Extract:
------------------------------------

PJM Interconnection, L.L.C. (‘PJM’) means the independent system operator that is responsible for mid-Atlantic region wholesale energy markets and the interstate transmission of energy, or it’s successor organization.

Power quality means the characteristics of electric power received by the customer, with the exception of sustained interruptions and momentary event interruptions. Characteristics of electric power that detract from its quality include waveform irregularities and voltage variations – either prolonged or transient. Power quality problems shall include, but are not limited to, disturbances such as high or low voltage, voltage spikes or transients, flicker and voltage sags, surges and short-time overvoltages, as well as harmonics and noise.

Preventive maintenance means the planned maintenance, usually performed to preclude forced or unplanned outages, and which allows delivery facilities to continue functioning at an acceptable level of reliability.

Related projects” are individual projects whose completion is required, contingent, or dependent on each other for overall completion of the specified scope of work.

Reliability means the degree of performance of the elements of the bulk electric system that results in electricity being delivered to customers within accepted standards and in the amount desired. Reliability may be measured by the frequency, duration, and magnitude of adverse effects on the electric supply. Electric system reliability can be addressed by considering two basic and functional aspects of the electric system – Adequacy and Security. (See ERC definition - NERC’s Reliability Assessment 2001-2010, dated October 16, 2001.)

Adequacy - The ability of the electric system to supply the aggregate electrical demand and energy requirements of customers at all times, taking into account scheduled and reasonably expected unscheduled outages of system elements.

Security - The ability of the electric system to withstand sudden disturbances such as electric short circuits or unanticipated loss of system elements. (See NERC definition - NERC’s Reliability Assessment 2001–2010, dated October 16, 2001.)

As applied to distribution facilities, reliability is further described as the degree to which safe, proper and adequate electric service is supplied to customers without interruption.

Repair time is the elapsed time from the arrival of the service resource at the identified problem site to the correction of the customer’s original concern as tracked by the OMS.

Response time is the elapsed time from dispatch of service resource to the arrival of the service resource at the identified problem site as tracked by the OMS.

------------------------------------

Extracted information:
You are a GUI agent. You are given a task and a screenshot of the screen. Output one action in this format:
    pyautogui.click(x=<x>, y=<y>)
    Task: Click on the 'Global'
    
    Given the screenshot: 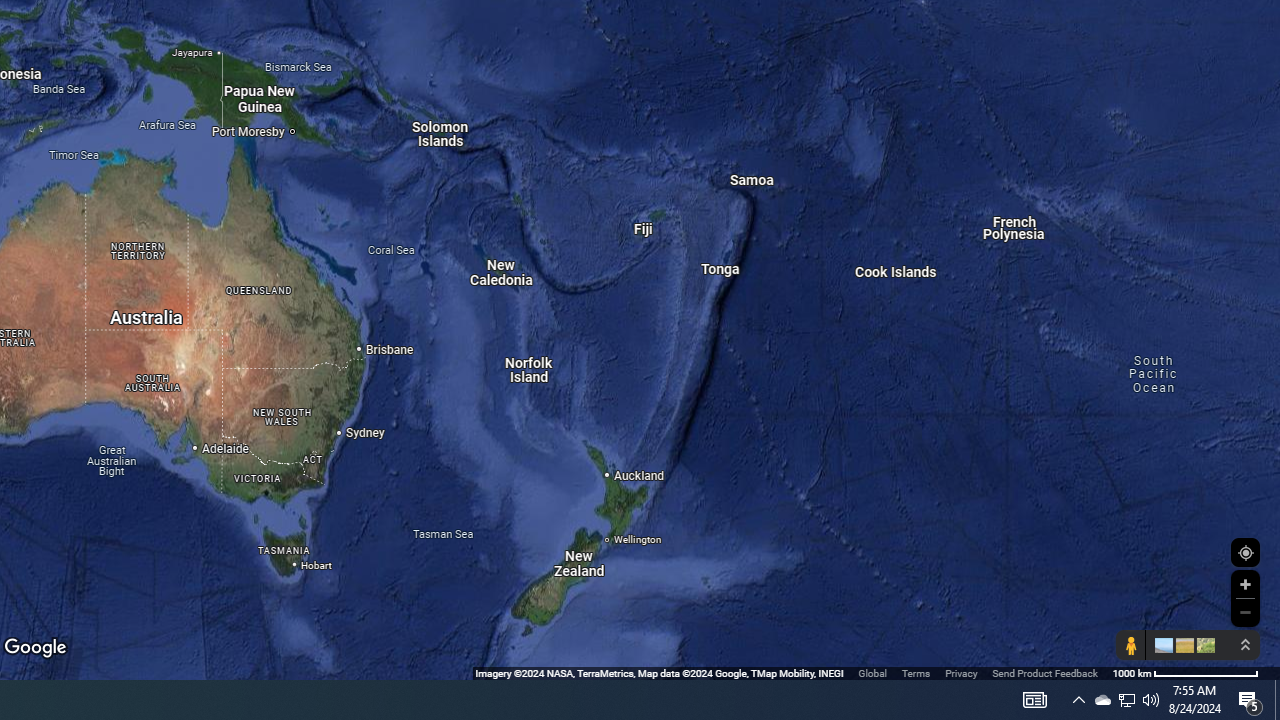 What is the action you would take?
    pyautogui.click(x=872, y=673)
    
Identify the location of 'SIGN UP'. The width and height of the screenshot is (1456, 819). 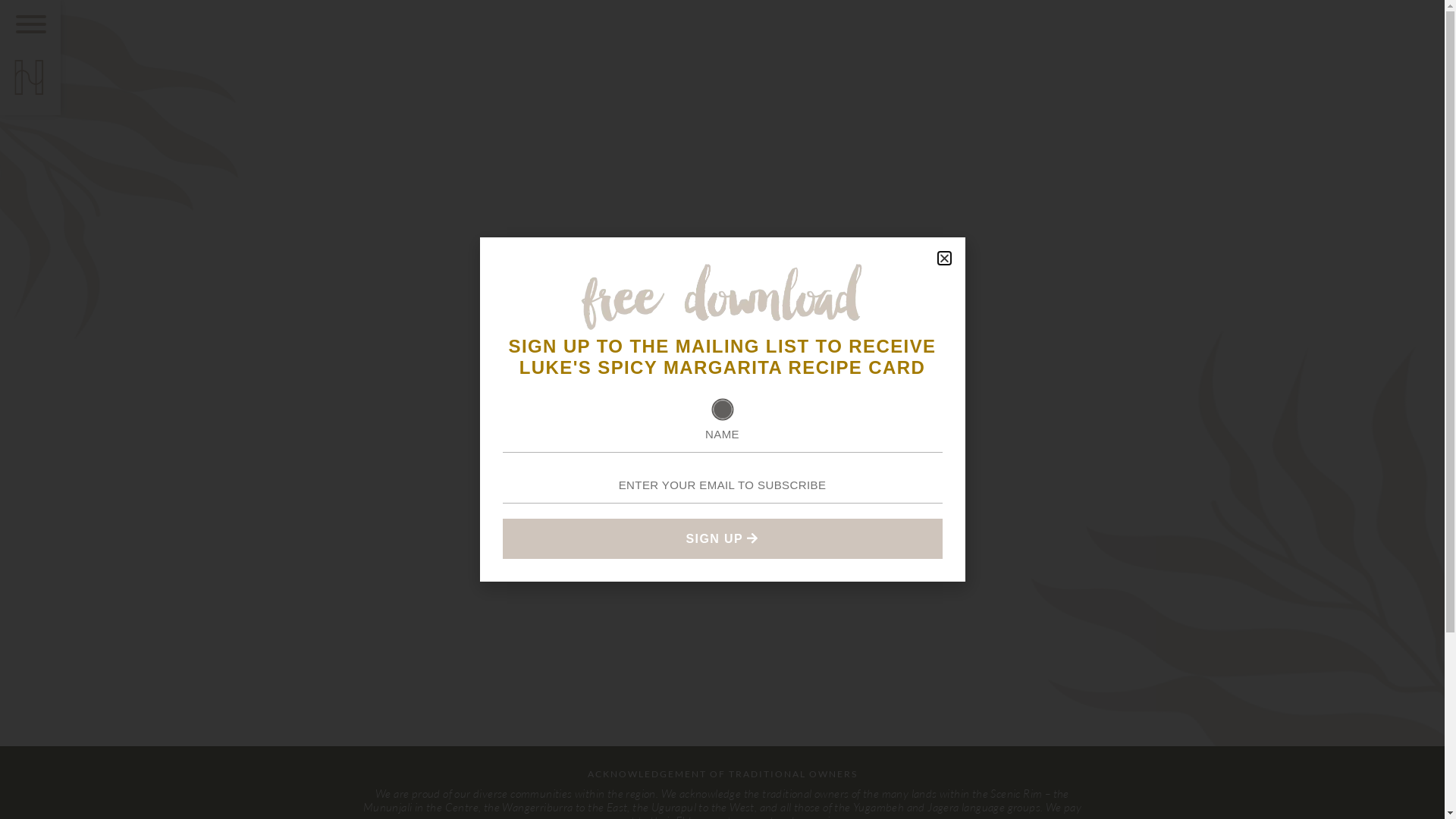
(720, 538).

------------------------------------

Your tasks:
A. Rescale the records between the line holding "Identify the location" and the end of the records, inclusive, and give those lines again with their requests, without the pictures. Multiply only the coordinates in the answers by 0.85 and round them to whole numbers, with halves rounded up.
B. Take the glossary of electric service terms further, starting after its last sentence.
The glossary and the records have nothing to do with each other.

Task-by-task outputs:
A.
Identify the location of 'SIGN UP'. The width and height of the screenshot is (1456, 819). 
(612, 457).

B.
Step restoration means the restoration of service to blocks of customers in an area until the entire area or circuit is restored.

Sum of all Sustained Customer Interruption Durations means the summation of the restoration time (in minutes) for each event times the number of interrupted customers for each step restoration of each interruption event during the reporting period.

Supervisory Control And Data Acquisition ('SCADA') is an electronic communication and control system that provides electrical system operating information and mechanisms to remotely control energy flows and equipment.

System Average Interruption Duration Index ('SAIDI') represents the average duration of sustained interruptions per customer. SAIDI is defined as:

SAIDI = Sum of all Sustained Customer Interruption Durations per Reporting Period

Total Number of Customers Served per Reporting Period

System Average Interruption Frequency Index (‘SAIFI’) represents the average frequency of sustained interruptions per customer during the reporting period. SAIFI is defined as:

SAIFI = Total Number of Sustained Customer Interruptions per Reporting Period

Total Number of Customers Served per Reporting Period

Total Number of Customers Served means the number of customers provided with electric service by the distribution facility for which a reliability index is being calculated on the last day of the time period for which the reliability index is being calculated. This number should exclude all street lighting (dusk-to-dawn lighting, municipal street lighting, traffic lights) and sales to other electric utilities.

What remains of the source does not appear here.